2. Lionel Hollins is doing himself no favors. Put aside his record of success. Who the hell wants to work with someone who snivels so openly about losing his job in a competitive environment? You know how many coaches get let go? Basically all of them. Phil Jackson got let go after a playoff season. If Jesus were an NBA coach, he'd probably have been fired multiple times. This is the nature of the business. Perhaps Hollins suffered a real indignity -- that was Memphis' best season ever -- but it's not a rare indignity in this business. Coaches get fired constantly. Most do not act as if their puppy has been kicked. Most manage to remain stoic in the face of dismissal. And guess what? Most manage to get hired by another team.

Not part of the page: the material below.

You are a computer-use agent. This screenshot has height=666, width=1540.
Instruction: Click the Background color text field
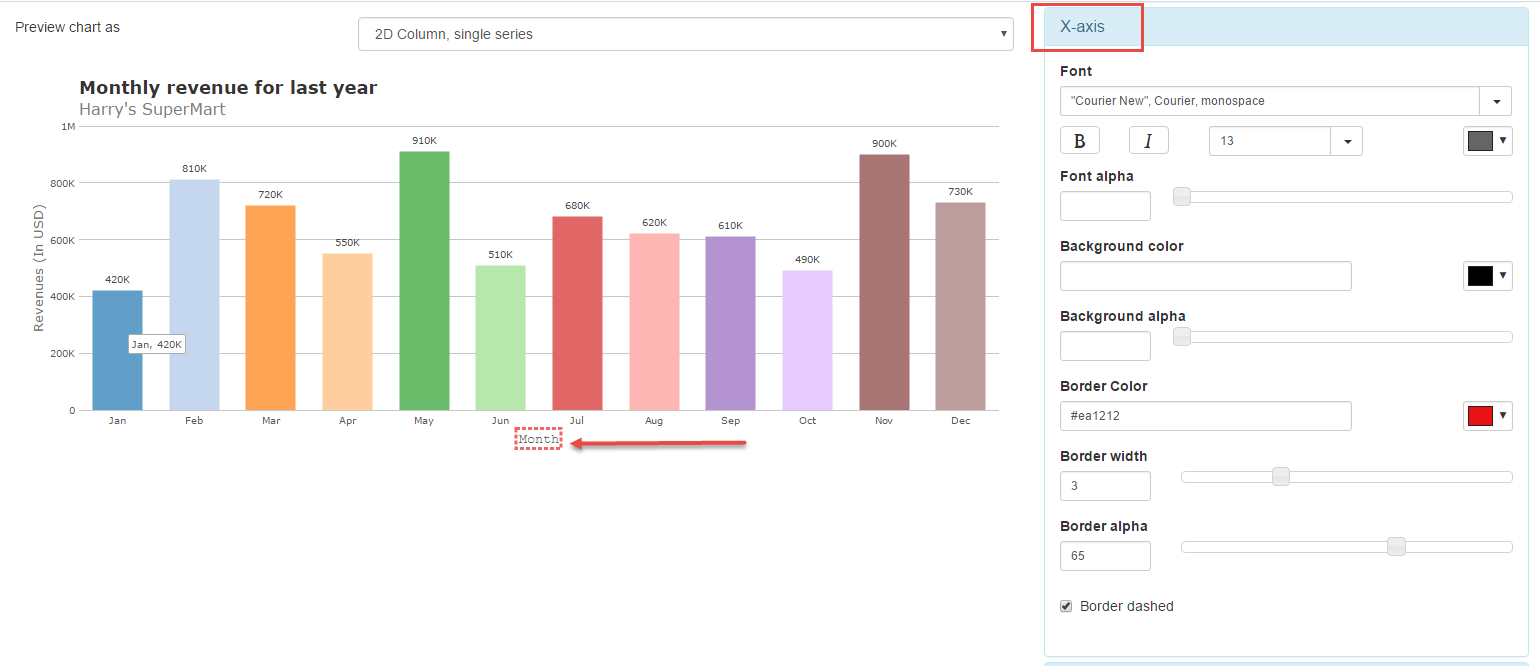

Imagine everything Hollins says is true. That he screamed at de facto GM John Hollinger for faux-contesting a player's shot during practice. This seems pretty basic, all told, but if you want to keep your job, you do not scream at your boss. You especially do not scream at your boss in front of your players. It's just a horrible idea. And then when you admit to doing it in an attempt to clear your name, you are not making potential future bosses more comfortable with your candidacy. Who the hell wants to hire someone who has admitted he screamed at his last boss in front of players for a rather shrug-worthy perceived offense?
Hollins has outed himself as a frustrating employee. To what benefit? Absolutely none. He's only confirmed the rumors he claims the Grizzlies' management team planted about him. He's not disspelling anything they whispered. He's confirming it!
More on Hollins' interview
More on Hollins' interview
3. The Grizzlies are in the no-win situation we all knew they'd be in. Memphis overachieved in the playoffs last season. Conley, Gasol and Zach Randolph missed a combined 10 games during the regular season. That was peak Memphis, barring a major trade to bring in another great piece. (Memphis had little flexibility to add such a piece because of Tayshaun Prince's contract, which expires in 2015.) And it was clear all along that Hollins would be gone because he so constantly questioned his bosses in public fora -- on the Rudy Gay trade and on the grooming of Dave Joerger, most notably. Hollinger, Jason Levien and the front office were going to take heat no matter what. They were obviously going to be worse in 2013-14, and they are. Hollins being the major offseason loss means that the decision to let Hollins go would be front and center for criticism.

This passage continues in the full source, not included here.